Tourism, Arts, Culture, Youth and Sports Minister Abdul Karim Rahman Hamzah, who tabled the bill, said only Sarawak-born citizens and Sarawak citizens born outside the state (to parents, one of whom must be born in the state) and normally reside in the state, are qualified for election to the state assembly.

“With the passing of the bill, people with no Sarawakian connection either by birth or the birth of their parents and do not normally reside in Sarawak will be disqualified,” he said.

Karim said the term “normally resident” had been judicially defined to connote “residence with some degree of continuity and apart from accidental or temporary absences”.

“That degree of continuity should be demonstrated, for instance, by having a house, a family, or a place of work in Sarawak.

“Therefore, a Sarawak-born person would not be qualified to stand for election after this amendment if he is already a resident outside the state or permanently resides outside the state or in a foreign country like Australia,” he said.

He also said he had withdrawn the bill tabled on Monday so that the people would not be confused by the opposition as to the real intent and objective of the amendment to Article 16 of the State Constitution.

I tabled a new bill (today) which would remove any ambiguity as to the definition of a ‘resident’ in the state,” he said.

He said the state government was concerned that based on previous judicial interpretation, any non-Sarawakian from other states, residing in the state by reason of having work permits, or serving in the federal public service, police or armed forces, would be qualified to stand in Sarawak elections.

“We do not want people from outside Sarawak to meddle in our affairs and play any role in determining the destiny of our state.
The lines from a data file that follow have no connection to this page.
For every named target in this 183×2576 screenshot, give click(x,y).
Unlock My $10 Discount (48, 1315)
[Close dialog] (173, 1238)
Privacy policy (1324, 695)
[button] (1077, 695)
“Our policy is to ensure that Sarawak’s interests must be safeguarded by Sarawakians, and outsiders should not come with their brand of politics that would destabilise our state and affect the harmony and unity of our people.

“We also want to prevent potential infiltration by non-Sarawakians and those who are not living permanently in Sarawak from seeking election to the august house and claim to be representing the people of Sarawak,” he said.